__Activity__: Without any pictures, retype exactly the lines from the one with "Task: Enable the Trade Sale checkbox" through the final line of the records.

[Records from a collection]
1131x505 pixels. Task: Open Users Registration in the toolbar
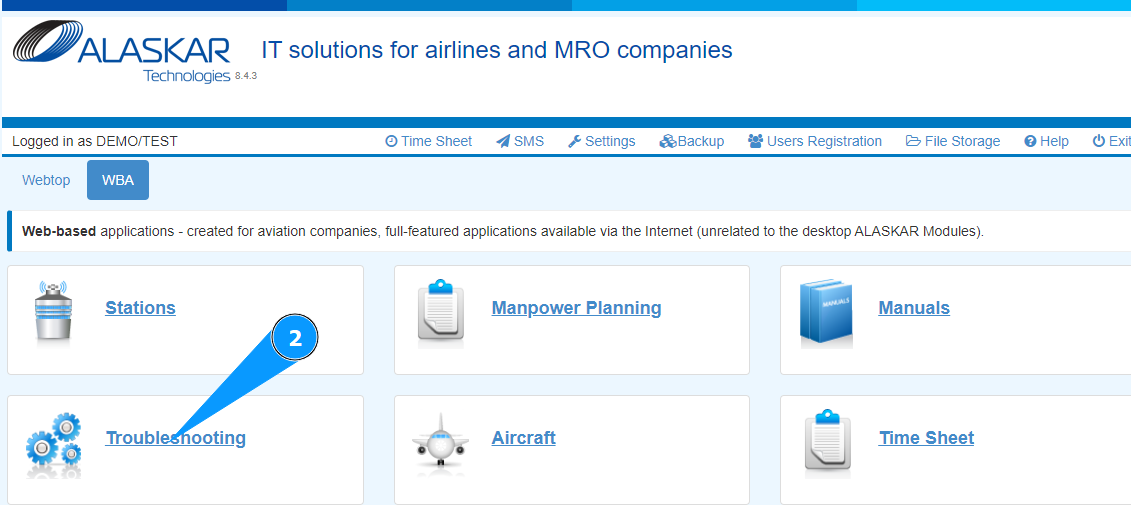pyautogui.click(x=815, y=141)
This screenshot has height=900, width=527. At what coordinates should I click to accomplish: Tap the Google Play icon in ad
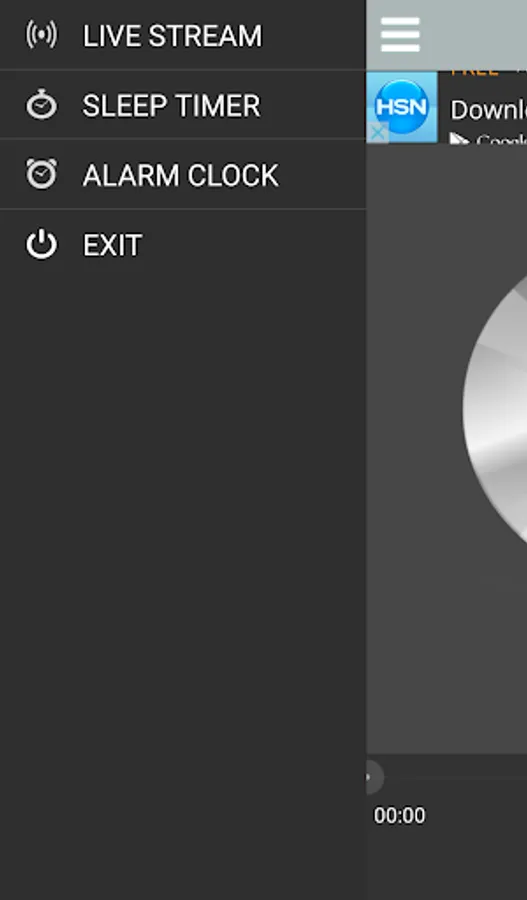tap(459, 139)
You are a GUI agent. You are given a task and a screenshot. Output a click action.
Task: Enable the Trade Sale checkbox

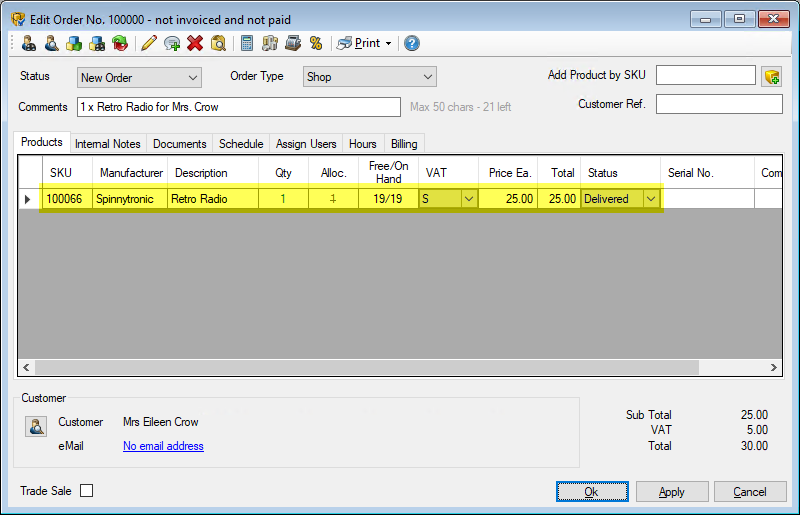point(86,491)
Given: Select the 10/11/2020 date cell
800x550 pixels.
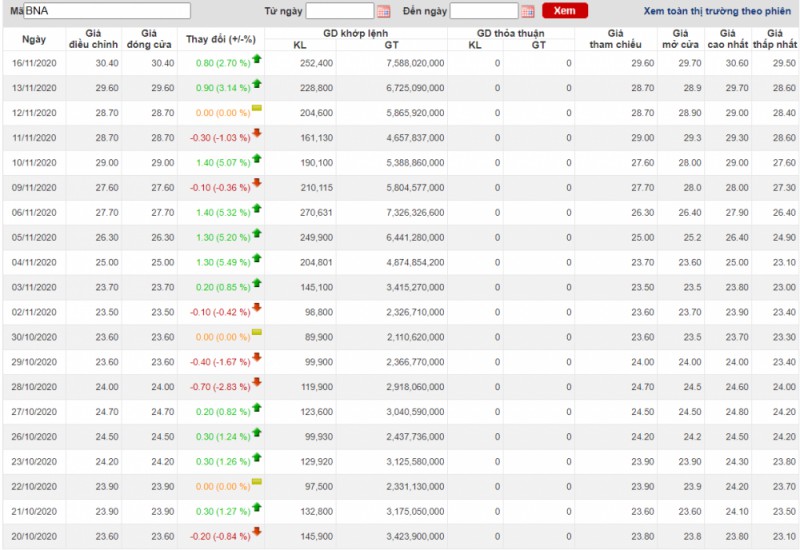Looking at the screenshot, I should (33, 162).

__Written solution__:
Task: Enable the Trade Sale checkbox

point(86,491)
Given: Select the 10/11/2020 date cell
800x550 pixels.
Looking at the screenshot, I should (33, 162).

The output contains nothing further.